Costaba trabajo creer que la abuela Mina, con sus mujeres
despistadas, fuera el sostén económico de la casa cuando
empezaron a fallar los recursos. El coronal tenía algunas tierras
dispersas que fueron ocupadas por colonos cachacos y él se negó
a expulsarlos. En un apuro para salvar la honra de uno de sus hijos tuvo
que hipotecar la casa de Cataca, y le costó una fortuna no perderla.

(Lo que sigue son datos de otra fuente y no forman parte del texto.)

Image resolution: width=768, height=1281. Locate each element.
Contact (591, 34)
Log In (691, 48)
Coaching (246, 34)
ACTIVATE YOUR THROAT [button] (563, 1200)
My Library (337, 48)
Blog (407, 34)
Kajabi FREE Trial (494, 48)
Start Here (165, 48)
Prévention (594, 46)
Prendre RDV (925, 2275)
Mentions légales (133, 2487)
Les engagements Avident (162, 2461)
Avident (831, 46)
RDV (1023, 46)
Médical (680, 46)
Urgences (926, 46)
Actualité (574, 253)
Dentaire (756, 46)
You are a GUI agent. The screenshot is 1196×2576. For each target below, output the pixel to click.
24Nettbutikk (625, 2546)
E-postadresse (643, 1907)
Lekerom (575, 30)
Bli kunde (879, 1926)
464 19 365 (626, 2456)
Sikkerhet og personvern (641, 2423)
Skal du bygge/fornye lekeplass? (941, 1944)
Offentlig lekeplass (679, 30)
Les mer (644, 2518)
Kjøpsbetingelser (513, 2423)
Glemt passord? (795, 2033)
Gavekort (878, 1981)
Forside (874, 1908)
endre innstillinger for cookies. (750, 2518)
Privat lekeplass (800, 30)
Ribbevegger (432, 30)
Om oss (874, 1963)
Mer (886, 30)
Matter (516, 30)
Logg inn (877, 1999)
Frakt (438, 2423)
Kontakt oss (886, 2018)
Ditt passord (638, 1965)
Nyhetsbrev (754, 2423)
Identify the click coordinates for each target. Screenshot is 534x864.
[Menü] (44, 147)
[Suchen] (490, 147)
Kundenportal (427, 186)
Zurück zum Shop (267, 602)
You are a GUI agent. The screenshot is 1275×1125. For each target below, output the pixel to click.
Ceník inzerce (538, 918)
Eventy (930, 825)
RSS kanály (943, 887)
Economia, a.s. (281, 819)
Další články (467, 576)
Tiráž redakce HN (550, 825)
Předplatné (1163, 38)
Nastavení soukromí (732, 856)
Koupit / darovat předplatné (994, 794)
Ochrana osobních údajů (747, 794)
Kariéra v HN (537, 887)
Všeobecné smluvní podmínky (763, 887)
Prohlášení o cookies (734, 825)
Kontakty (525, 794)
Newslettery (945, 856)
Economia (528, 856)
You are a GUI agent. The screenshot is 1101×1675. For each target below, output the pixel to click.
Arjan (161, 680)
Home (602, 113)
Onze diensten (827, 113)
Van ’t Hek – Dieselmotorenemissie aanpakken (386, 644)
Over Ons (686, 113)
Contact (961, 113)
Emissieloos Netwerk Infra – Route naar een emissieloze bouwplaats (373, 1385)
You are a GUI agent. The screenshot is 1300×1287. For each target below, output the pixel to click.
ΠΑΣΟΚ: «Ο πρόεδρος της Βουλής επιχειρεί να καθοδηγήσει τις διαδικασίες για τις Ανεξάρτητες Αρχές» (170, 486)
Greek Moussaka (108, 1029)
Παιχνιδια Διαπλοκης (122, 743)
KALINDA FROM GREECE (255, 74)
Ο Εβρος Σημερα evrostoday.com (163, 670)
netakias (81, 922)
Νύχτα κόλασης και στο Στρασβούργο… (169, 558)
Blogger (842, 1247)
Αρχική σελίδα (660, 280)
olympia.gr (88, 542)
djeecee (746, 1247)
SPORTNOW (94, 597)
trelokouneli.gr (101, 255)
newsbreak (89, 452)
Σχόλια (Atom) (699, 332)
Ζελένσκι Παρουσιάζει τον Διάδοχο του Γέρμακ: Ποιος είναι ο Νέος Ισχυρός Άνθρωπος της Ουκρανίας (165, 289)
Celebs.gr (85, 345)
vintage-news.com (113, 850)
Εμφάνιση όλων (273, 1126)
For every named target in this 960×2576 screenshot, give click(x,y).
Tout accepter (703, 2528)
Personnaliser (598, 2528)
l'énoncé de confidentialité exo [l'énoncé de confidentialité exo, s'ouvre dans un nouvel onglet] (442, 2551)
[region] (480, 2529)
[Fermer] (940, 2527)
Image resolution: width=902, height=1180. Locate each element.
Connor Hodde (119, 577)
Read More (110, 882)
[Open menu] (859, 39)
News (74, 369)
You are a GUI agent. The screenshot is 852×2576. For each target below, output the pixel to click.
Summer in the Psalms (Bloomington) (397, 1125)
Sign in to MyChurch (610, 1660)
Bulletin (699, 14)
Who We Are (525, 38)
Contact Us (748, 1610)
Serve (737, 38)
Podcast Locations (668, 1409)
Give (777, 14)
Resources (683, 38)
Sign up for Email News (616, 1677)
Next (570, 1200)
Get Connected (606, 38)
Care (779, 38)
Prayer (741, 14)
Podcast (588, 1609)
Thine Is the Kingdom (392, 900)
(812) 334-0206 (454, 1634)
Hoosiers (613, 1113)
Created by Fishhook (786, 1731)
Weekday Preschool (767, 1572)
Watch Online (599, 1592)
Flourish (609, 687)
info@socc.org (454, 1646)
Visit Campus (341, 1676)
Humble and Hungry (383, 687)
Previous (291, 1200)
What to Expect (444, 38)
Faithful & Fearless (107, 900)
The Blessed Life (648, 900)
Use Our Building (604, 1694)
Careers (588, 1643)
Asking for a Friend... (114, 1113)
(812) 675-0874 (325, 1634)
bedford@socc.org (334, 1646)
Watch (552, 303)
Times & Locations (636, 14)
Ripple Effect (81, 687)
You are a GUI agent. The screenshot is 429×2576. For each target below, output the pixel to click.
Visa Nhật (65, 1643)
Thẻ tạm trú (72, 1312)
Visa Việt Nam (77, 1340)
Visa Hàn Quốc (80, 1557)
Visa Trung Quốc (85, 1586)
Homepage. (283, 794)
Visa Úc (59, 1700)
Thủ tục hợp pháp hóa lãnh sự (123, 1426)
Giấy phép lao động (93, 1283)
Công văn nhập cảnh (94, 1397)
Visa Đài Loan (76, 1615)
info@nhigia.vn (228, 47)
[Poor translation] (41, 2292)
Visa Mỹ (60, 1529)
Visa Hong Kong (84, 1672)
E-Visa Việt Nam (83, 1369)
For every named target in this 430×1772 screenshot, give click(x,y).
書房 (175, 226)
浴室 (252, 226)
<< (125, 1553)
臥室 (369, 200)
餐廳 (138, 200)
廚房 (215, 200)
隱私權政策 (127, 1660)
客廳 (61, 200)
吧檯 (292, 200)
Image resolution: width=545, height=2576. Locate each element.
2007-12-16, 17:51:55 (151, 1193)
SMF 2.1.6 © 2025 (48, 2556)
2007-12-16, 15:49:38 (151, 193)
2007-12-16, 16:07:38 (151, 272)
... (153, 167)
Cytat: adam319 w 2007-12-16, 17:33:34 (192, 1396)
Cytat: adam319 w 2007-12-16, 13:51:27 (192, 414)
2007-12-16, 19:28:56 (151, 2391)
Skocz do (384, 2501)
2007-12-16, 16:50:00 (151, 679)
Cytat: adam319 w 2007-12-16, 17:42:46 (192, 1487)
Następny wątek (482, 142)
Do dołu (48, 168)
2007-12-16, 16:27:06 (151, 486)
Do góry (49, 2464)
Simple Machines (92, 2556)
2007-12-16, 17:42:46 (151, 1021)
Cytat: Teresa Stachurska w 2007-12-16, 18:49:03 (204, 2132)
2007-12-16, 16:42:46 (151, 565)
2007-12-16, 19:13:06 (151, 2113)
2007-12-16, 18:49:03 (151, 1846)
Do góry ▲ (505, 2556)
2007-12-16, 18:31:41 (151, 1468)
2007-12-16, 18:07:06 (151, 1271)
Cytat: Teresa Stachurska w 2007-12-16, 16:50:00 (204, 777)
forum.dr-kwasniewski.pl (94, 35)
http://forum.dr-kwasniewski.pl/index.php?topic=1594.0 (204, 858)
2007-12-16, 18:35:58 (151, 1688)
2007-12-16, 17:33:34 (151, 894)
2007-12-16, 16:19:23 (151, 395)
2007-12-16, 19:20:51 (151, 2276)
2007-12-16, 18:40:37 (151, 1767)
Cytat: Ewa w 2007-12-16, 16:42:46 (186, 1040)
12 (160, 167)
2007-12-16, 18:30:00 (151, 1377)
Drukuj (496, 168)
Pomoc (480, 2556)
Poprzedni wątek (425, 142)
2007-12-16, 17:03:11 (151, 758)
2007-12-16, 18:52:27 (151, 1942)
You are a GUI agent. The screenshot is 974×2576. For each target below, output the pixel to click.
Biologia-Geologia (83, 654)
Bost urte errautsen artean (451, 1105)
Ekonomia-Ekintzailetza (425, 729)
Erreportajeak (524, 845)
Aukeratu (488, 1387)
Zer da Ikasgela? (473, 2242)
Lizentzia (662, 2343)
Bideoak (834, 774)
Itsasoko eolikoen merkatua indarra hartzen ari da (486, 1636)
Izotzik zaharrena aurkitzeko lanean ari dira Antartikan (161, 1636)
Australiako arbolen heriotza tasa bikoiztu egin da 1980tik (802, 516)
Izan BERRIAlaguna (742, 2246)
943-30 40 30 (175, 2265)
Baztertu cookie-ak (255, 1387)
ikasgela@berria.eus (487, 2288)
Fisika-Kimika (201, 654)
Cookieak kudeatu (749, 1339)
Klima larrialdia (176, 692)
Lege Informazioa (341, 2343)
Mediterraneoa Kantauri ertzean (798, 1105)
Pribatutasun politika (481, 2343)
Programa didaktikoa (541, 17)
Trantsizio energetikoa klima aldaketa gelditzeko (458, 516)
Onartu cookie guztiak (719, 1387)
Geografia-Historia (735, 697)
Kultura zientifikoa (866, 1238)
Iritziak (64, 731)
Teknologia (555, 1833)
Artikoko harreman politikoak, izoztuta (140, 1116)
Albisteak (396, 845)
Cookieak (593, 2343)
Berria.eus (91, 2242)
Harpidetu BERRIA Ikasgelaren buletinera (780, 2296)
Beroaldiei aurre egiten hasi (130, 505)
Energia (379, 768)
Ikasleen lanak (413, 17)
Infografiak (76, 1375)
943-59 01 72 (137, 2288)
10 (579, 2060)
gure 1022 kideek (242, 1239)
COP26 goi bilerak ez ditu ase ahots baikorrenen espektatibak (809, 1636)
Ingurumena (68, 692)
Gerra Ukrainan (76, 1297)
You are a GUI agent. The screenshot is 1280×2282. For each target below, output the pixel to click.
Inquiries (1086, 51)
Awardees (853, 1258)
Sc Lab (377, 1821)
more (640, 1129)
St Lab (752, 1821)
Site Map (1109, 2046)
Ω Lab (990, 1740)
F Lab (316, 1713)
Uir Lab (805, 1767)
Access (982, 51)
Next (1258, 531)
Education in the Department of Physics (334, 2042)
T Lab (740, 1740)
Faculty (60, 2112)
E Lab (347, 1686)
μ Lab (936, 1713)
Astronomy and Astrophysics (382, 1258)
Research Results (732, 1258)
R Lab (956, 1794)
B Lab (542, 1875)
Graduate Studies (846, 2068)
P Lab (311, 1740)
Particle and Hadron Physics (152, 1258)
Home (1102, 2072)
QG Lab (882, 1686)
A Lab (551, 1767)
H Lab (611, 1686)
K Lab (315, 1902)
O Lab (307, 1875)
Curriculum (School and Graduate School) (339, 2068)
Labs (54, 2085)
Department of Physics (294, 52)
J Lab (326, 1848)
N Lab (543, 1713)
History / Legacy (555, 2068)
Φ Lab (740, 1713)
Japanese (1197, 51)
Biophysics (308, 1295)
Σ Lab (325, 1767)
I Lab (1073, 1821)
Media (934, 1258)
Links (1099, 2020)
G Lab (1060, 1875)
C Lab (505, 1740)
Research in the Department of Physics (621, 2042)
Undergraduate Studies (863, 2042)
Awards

Cuando ya no hubo para más, Mina siguió sosteniendo la familia
a pulso con la panadería, los animalitos de caramelo que se vendían
en todo el pueblo, las gallinas jabadas, los huevos de pato, las hortalizas
del traspatio. Hizo un corte radical del servicio y se quedó con
las más útiles. El dinero en efectivo terminó por
no tener sentido en la tradición oral de la casa. De modo que cuando
tuvieron que comprar un piano para mi madre a su regreso de la escuela,
la tía Pa sacó la cuenta exacta en moneda doméstica:
"Un piano cuesta quinientos huevos".
En medio de aquella tropa de mujeres evangélicas,
el abuelo era para mí la seguridad completa. Sólo en él
desaparecía la zozobra y me sentía con los pies sobre la
tierra y bien establecido en la vida real. Lo raro, pensándolo ahora,
es que yo quería ser como él, realista, valiente, seguro,
pero nunca pude resistir la tentación constante de asomarme al mundo
de la abuela. Lo recuerdo rechoncho y sanguíneo, con unas pocas
canas en el cráneo reluciente, bigote de cepillo, bien cuidado,
y unos espejuelos redondos con montura de oro. Era de hablar pausado, comprensivo
y conciliador en tiempos de paz, pero sus amigos conservadores lo recordaban
como un enemigo temible en las contrariedades de la guerra.